**Assigned task:**
Write out each line from the data below that includes the word "agent".

**Records for the exercise:**

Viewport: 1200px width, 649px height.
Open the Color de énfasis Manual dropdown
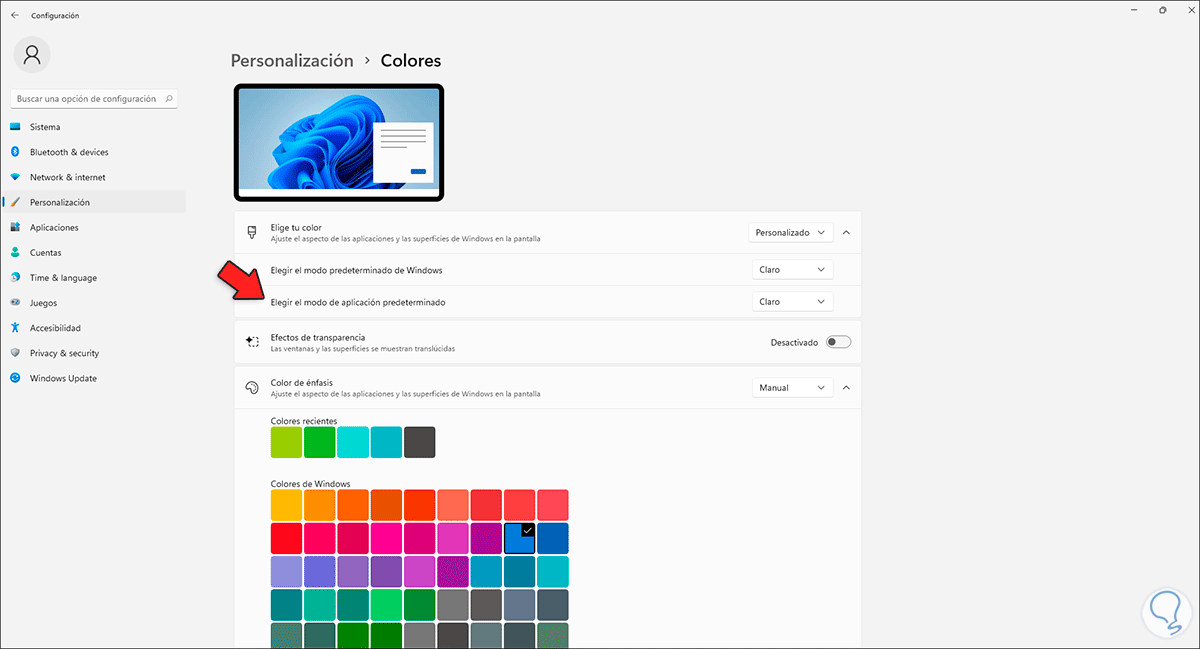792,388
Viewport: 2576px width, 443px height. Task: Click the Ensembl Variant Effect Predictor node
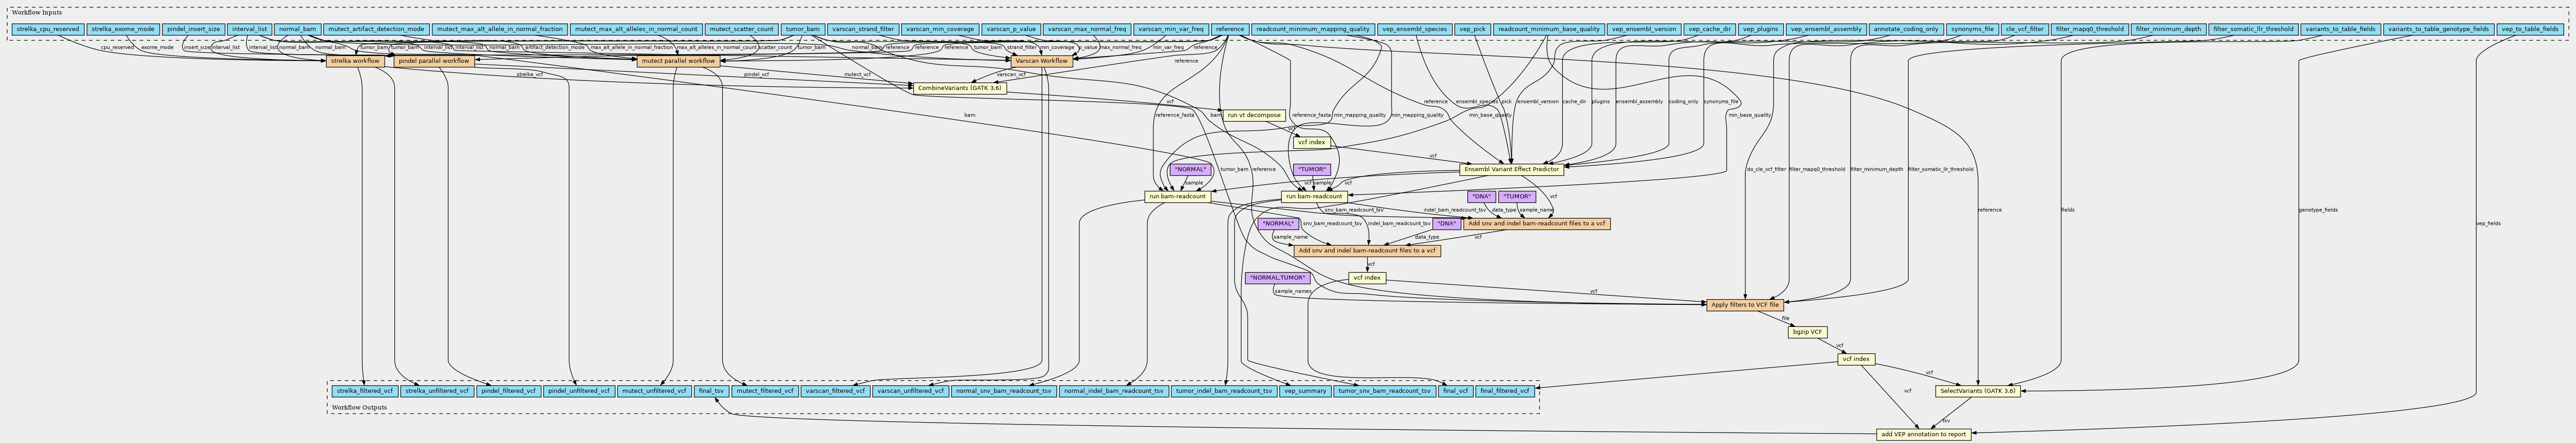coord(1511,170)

==

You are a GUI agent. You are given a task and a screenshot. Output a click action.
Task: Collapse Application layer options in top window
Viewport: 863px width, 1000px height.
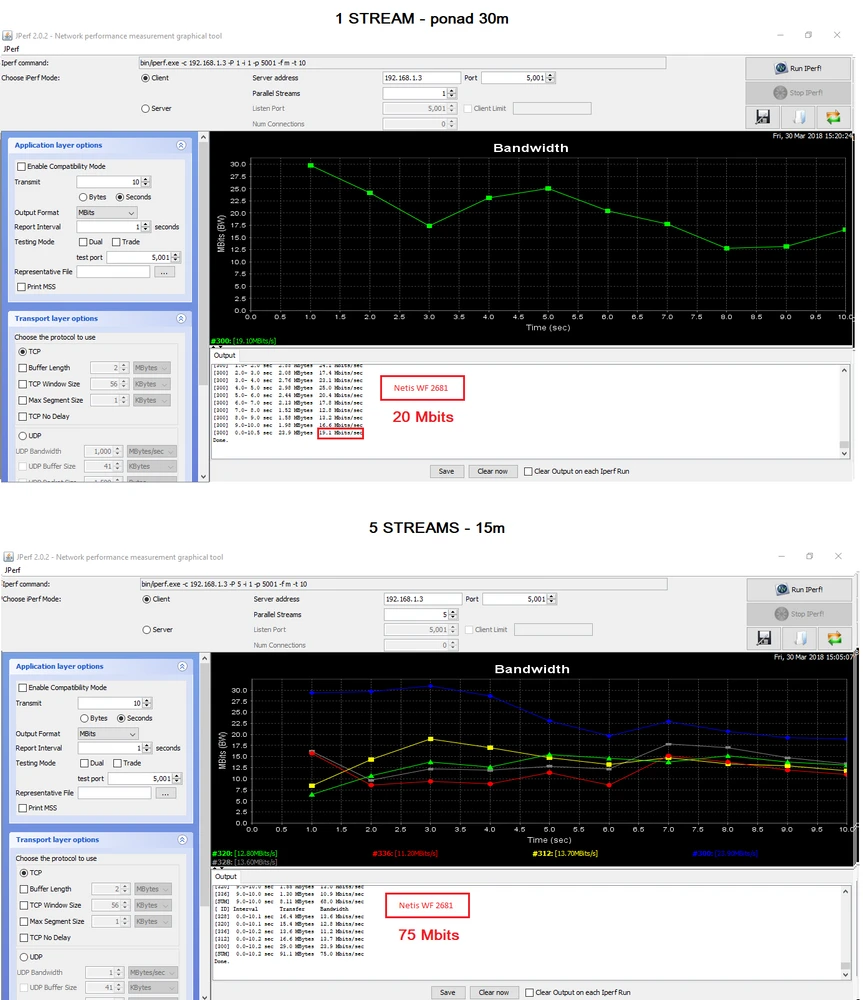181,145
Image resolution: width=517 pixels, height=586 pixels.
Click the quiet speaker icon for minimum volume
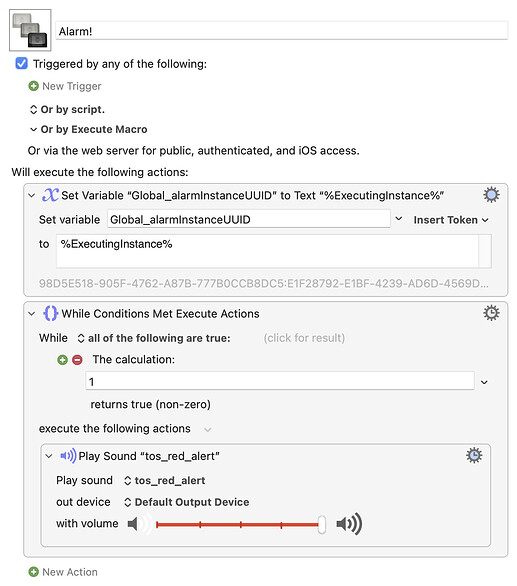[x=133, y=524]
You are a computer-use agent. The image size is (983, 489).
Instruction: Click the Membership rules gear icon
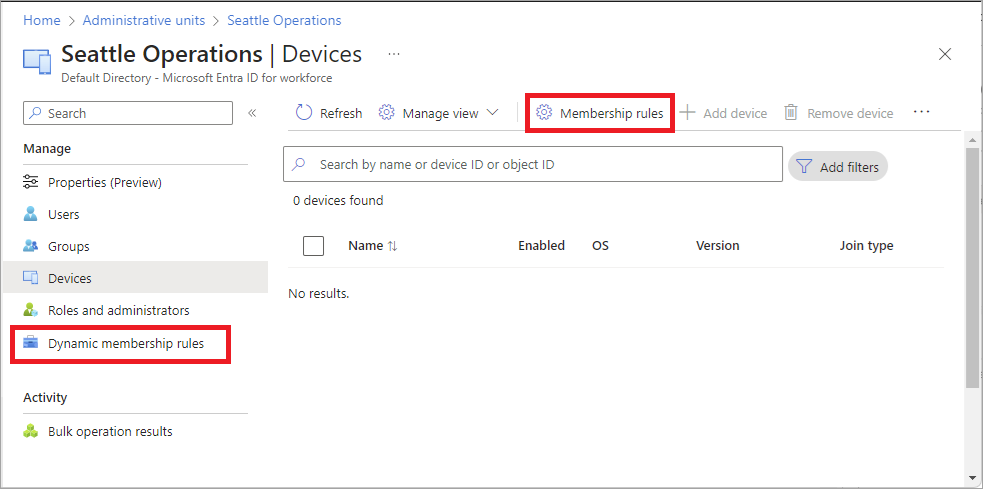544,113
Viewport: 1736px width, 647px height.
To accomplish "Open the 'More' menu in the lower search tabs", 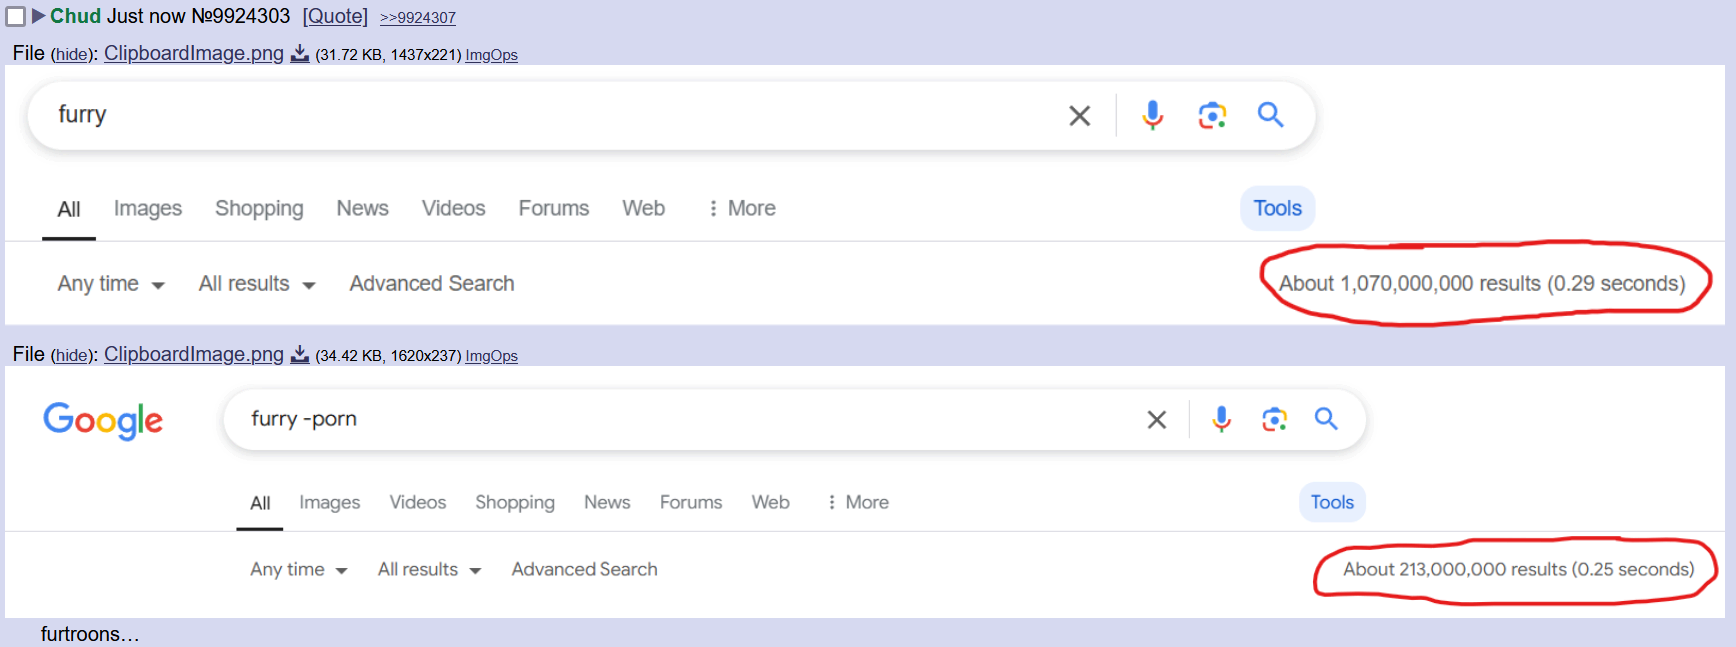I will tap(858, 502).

**Solution for this problem:**
You are a GUI agent. You are given a task and a screenshot. Output a click action.
You are a computer-use agent. The image size is (983, 489).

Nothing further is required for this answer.